(Records from a dataset)
###

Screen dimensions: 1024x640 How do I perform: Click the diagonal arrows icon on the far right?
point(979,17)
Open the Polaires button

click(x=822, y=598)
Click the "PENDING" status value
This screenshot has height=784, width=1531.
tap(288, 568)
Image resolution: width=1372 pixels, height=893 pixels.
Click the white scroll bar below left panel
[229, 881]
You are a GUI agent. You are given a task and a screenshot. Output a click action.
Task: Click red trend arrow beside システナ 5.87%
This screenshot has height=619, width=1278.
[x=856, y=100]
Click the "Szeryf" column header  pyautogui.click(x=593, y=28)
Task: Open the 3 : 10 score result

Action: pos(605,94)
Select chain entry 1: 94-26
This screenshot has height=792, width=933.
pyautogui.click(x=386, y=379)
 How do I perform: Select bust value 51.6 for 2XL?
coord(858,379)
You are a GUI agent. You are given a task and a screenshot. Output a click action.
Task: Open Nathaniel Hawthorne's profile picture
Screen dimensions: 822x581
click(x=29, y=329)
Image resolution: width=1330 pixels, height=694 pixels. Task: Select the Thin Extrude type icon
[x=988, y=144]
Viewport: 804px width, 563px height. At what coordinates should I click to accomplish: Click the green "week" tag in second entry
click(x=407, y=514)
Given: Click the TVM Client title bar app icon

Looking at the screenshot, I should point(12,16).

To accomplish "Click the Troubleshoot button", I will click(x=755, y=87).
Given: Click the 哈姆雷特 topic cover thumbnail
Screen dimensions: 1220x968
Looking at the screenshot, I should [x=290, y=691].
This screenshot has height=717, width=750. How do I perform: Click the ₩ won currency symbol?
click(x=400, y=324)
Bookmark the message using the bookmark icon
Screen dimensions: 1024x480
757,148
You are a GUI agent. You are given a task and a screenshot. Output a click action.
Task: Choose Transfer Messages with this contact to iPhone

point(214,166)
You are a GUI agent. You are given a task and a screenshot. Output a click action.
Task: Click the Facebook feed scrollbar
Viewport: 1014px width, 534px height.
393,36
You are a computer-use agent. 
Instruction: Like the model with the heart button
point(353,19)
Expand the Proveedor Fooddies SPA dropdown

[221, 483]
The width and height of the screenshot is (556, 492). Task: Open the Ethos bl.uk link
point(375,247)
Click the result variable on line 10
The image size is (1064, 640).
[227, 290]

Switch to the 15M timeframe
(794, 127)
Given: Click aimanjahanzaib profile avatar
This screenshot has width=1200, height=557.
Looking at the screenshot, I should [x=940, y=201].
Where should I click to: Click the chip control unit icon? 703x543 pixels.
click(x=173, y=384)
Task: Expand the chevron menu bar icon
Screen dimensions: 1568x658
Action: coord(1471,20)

###

Write out exactly the lines from the one containing "This screenshot has width=1200, height=557." through the end of the data, both included. Add nothing else.

This screenshot has width=1200, height=557.
Looking at the screenshot, I should [x=940, y=201].
Where should I click to: Click the chip control unit icon? 703x543 pixels.
click(x=173, y=384)
Task: Expand the chevron menu bar icon
Screen dimensions: 1568x658
Action: coord(1471,20)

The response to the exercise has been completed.